I often wonder how many of these man have had a real life partner in a FemDom relationship—if they did——how long it lasted before she kicked his ass to the curb…and how much money they spend on wank fodder and Pro Dommes every month. I want a chunk of that change cause I am betting what they spend would buy me two or three pairs of really top of the line boots, each and every month. ( hey a girl can NEVER have to many pairs of boots!!)

A hard learned line of thought here—and my OWN take on the FemDom lifestyle:

FemDom is about women owning their sexuality, not being ashamed or afraid to take charge, to be dominant.

Finding empowerment in “following their own bliss”.

Not trying to recreate some porn vid or stroke story

~OR~

 NOT-NOT-N*O*T making a vast amount of changes  to fit into the “ideal Domme idea” of the man who is offering submission.

There was NO-ZIP-NADA empowerment in the way my husband wanted to implement a D/s lifestyle into our sex life because there was NOTHING in what he wanted for me.

BDSM kink doesn’t arouse me. I don’t “think BDSM kink”…and it isn’t because I think it is abnormal or wrong…I’m just not hard wired that way.

Having him do the housework out of submission…..

HUH?

(insert *deer in the head lights glassy-eyed stare* here)

Am I nuts when I say

That’s what he should be doing anyway….
···
Given problem: Please repeat the part of the post on the FemDom lifestyle between "I often wonder" and "to be dominant.", inclusive, word for word.

Information supplied:
···
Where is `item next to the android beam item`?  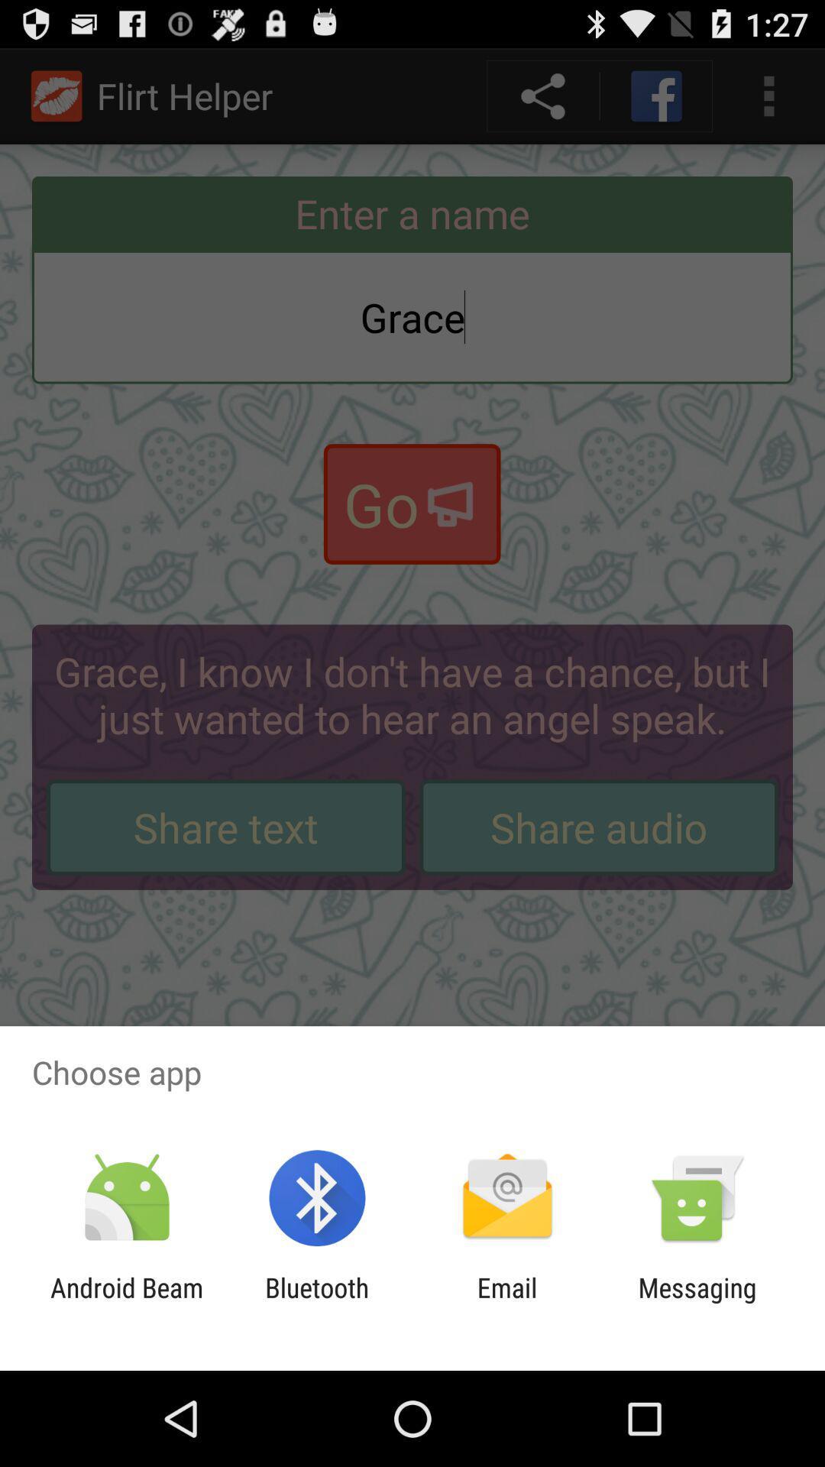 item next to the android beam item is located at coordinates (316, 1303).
···
Solution for this exercise:
I often wonder how many of these man have had a real life partner in a FemDom relationship—if they did——how long it lasted before she kicked his ass to the curb…and how much money they spend on wank fodder and Pro Dommes every month. I want a chunk of that change cause I am betting what they spend would buy me two or three pairs of really top of the line boots, each and every month. ( hey a girl can NEVER have to many pairs of boots!!)

A hard learned line of thought here—and my OWN take on the FemDom lifestyle:

FemDom is about women owning their sexuality, not being ashamed or afraid to take charge, to be dominant.